As Atley points out, the “court’s ‘inquiry’ was a monologue that assumes answers to questions never asked.” Weinberg was not asked if he could put aside his concerns over Atley’s complaint to our court. Considering Weinberg’s pretrial motion and professional statements to the court, I think Weinberg’s answer would have been an unequivocal “no.”
Nor did the court delve into how serious the conflict of the new job might be and how that too might affect Weinberg’s representation of Atley. Weinberg was not asked whether he would cross-examine vigorously *839the very people with whom he would be working closely. Rather, the court simply refused to believe Weinberg’s professional statement that he could not effectively represent Atley because of the several conflicts.
This record is totally devoid of any showing that Atley’s dissatisfaction, distrust, and concern with Weinberg was put at ease.
What the trial court personally perceived about Weinberg was simply not relevant. On this point, one court aptly observed:
Whether or not the court is personally acquainted with the attorney to be associated, or whether or not the attorney enjoys the confidence of the court, are considerations wholly irrelevant to the constitutional issues confronting the trial court. It is the defendant’s confidence which is at stake, not that of the court.
Magee v. Superior Court of San Francisco, 8 Cal.3d 949, 106 Cal.Rptr. 647, 649, 506 P.2d 1023,1025 (1973).
To be sure, trial judges must be wary of defendants who employ complaints about counsel as dilatory tactics or for some other invidious motive. United States v. Welty, 674 F.2d 185, 193-94 (3rd Cir.1982). But here, Atley raised his concerns before trial and as soon as Weinberg told him of Weinberg’s new job. Additionally, Atley never wavered in his objections, which were substantive and concurred in not only by his trial counsel but the prosecutor as well. To ascribe to Atley a motive to delay would necessarily mean the trial court was ascribing such a motive to Weinberg and the prosecutor as well. This record falls woefully short of showing that Atley’s objections were merely to delay trial.
There is an old saying among lawyers that “bad facts make bad law.” In its zeal to uphold a conviction based on what it views as overwhelming evidence of guilt, the majority has succeeded in turning on its head an accused’s Sixth Amendment right to effective representation.
In sum, I would reverse and remand for a new trial on two grounds. First, the record is clear that Weinberg had an actual conflict of interest. Such a showing required the trial judge to appoint Atley new counsel.
The court’s failure to do so violated Atley’s Sixth Amendment right to counsel. The violation mandates a reversal without a showing of prejudice.
Second, the record is also clear that Atley’s objections to Weinberg should have — at the very least — triggered a possibility of a conflict of interest in the mind of the trial court.
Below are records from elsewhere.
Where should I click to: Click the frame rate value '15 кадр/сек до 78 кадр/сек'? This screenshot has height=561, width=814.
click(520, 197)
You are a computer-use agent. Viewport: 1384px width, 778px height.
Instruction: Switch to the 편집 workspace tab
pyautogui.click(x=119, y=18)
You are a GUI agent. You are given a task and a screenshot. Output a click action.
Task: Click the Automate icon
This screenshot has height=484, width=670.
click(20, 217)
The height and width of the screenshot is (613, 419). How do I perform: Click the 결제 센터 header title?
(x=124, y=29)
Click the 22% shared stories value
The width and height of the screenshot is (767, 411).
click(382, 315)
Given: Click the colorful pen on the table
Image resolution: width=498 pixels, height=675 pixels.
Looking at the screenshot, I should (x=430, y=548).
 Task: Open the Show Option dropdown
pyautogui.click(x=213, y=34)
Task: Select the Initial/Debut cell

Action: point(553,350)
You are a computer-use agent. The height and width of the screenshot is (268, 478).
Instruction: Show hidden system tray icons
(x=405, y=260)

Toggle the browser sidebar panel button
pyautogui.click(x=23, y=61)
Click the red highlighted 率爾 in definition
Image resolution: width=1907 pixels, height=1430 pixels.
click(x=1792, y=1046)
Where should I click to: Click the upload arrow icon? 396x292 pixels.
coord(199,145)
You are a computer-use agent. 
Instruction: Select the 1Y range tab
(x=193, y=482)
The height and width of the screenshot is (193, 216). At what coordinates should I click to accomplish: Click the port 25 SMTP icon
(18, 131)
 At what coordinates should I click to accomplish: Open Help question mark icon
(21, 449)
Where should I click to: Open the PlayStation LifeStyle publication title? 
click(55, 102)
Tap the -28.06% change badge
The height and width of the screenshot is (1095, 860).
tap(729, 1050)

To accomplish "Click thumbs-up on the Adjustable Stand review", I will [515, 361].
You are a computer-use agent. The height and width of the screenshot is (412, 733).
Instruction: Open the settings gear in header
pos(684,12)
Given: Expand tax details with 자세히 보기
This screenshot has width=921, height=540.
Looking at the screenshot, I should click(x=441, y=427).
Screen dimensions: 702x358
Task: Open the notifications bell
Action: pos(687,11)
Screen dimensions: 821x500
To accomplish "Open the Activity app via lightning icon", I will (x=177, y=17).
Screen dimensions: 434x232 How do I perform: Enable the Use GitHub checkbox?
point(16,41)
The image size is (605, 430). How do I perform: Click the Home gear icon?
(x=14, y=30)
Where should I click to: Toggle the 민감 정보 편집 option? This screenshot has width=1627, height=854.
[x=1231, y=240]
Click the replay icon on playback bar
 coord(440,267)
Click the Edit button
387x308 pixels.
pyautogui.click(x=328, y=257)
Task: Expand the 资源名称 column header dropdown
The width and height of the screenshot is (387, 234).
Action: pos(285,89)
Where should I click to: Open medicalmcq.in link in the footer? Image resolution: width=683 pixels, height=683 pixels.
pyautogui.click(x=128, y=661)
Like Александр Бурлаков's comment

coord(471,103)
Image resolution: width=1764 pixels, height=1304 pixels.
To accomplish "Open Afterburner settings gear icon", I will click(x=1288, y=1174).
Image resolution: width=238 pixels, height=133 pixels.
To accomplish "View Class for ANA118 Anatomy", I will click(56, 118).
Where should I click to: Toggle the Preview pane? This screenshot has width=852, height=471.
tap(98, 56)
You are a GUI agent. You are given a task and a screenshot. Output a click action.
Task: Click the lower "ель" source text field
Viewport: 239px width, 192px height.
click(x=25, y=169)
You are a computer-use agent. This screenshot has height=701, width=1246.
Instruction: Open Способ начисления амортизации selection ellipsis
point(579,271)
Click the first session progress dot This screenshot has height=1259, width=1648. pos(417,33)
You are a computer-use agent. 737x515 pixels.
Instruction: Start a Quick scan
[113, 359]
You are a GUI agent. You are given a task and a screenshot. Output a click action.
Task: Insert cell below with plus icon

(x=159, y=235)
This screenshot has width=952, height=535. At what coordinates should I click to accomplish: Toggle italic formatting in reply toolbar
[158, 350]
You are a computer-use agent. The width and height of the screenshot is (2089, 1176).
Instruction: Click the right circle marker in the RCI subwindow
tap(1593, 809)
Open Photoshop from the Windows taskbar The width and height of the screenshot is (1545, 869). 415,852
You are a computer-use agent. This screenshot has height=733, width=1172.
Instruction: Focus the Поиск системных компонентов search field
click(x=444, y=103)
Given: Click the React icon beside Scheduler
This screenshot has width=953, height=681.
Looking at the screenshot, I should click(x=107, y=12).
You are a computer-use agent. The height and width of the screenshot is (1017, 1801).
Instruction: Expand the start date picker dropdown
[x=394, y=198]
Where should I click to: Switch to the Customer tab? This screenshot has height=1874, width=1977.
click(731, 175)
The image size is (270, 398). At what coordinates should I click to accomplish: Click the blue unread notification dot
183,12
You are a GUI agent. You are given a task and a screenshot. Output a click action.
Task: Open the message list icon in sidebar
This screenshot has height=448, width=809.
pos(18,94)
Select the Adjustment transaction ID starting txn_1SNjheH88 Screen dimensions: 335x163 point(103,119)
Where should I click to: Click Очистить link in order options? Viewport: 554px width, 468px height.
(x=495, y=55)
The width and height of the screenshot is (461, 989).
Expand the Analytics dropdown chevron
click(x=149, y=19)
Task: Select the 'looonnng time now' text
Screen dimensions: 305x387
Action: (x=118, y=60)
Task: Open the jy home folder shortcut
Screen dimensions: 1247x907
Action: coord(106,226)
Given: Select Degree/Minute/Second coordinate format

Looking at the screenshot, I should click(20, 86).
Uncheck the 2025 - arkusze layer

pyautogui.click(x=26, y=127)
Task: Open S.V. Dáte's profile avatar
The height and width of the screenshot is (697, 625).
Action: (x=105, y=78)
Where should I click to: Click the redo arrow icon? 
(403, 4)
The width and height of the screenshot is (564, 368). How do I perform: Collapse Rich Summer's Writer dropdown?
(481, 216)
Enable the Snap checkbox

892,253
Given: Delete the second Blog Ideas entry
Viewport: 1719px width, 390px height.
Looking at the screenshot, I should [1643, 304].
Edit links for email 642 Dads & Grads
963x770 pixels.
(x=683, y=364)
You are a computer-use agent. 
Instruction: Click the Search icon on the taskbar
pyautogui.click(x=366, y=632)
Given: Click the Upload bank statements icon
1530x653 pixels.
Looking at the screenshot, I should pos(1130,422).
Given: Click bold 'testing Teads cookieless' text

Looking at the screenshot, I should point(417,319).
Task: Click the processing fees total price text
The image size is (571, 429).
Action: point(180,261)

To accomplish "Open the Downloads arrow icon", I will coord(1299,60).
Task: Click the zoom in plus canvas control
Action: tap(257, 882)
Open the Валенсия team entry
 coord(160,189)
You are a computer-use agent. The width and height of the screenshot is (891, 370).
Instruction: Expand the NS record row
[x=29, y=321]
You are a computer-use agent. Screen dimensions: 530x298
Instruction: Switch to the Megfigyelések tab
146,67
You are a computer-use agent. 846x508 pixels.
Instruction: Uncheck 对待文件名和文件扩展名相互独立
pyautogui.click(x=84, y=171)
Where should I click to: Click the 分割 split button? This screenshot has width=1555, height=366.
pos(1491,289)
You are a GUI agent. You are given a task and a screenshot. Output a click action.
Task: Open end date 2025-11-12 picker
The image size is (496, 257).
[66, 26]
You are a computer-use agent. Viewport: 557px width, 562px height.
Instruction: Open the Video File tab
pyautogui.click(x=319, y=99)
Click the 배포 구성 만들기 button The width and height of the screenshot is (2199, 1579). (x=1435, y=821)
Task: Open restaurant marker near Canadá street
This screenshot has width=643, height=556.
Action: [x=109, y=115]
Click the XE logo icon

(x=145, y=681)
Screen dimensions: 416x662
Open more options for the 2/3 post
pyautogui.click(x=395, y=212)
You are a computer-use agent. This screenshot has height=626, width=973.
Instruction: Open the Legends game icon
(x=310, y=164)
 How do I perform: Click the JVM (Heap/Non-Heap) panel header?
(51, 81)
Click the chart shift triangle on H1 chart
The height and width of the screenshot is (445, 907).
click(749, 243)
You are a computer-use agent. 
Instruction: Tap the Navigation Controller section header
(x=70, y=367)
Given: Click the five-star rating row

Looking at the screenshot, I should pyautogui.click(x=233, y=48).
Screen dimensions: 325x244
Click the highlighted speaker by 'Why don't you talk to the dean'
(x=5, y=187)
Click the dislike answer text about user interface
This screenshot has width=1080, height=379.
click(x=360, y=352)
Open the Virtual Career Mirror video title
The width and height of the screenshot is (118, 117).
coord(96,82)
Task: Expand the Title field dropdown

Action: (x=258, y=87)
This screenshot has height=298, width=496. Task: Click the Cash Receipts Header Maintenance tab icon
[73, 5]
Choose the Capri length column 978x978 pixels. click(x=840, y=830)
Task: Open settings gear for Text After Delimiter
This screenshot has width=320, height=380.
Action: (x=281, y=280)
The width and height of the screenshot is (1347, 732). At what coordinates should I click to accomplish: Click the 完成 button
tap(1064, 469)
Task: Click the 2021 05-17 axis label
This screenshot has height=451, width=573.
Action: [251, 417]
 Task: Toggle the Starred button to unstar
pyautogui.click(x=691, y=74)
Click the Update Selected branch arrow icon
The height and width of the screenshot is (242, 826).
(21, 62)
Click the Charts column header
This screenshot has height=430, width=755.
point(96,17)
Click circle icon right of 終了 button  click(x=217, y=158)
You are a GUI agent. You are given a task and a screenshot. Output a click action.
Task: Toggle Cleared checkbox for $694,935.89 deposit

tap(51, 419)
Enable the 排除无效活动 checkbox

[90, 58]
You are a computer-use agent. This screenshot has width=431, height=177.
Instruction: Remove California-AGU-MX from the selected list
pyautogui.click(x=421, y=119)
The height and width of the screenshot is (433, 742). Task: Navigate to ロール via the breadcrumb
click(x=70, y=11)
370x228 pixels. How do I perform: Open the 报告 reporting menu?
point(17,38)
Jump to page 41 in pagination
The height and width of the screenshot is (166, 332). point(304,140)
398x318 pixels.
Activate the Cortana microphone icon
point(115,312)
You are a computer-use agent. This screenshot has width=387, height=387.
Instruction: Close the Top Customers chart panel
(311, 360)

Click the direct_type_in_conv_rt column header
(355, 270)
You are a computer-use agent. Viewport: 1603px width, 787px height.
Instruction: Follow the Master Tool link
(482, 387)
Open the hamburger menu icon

The court failed to inquire as to the conflict. Instead it required Weinberg to represent Atley notwithstanding Weinberg’s repeatedly voiced concerns about conflicts of interests and possible ethical violations and his reliance on a local rule for withdrawal of counsel. This failure too violated Atley’s Sixth Amendment right to counsel and mandates reversal without a showing of prejudice.
I would reverse and remand for a new trial.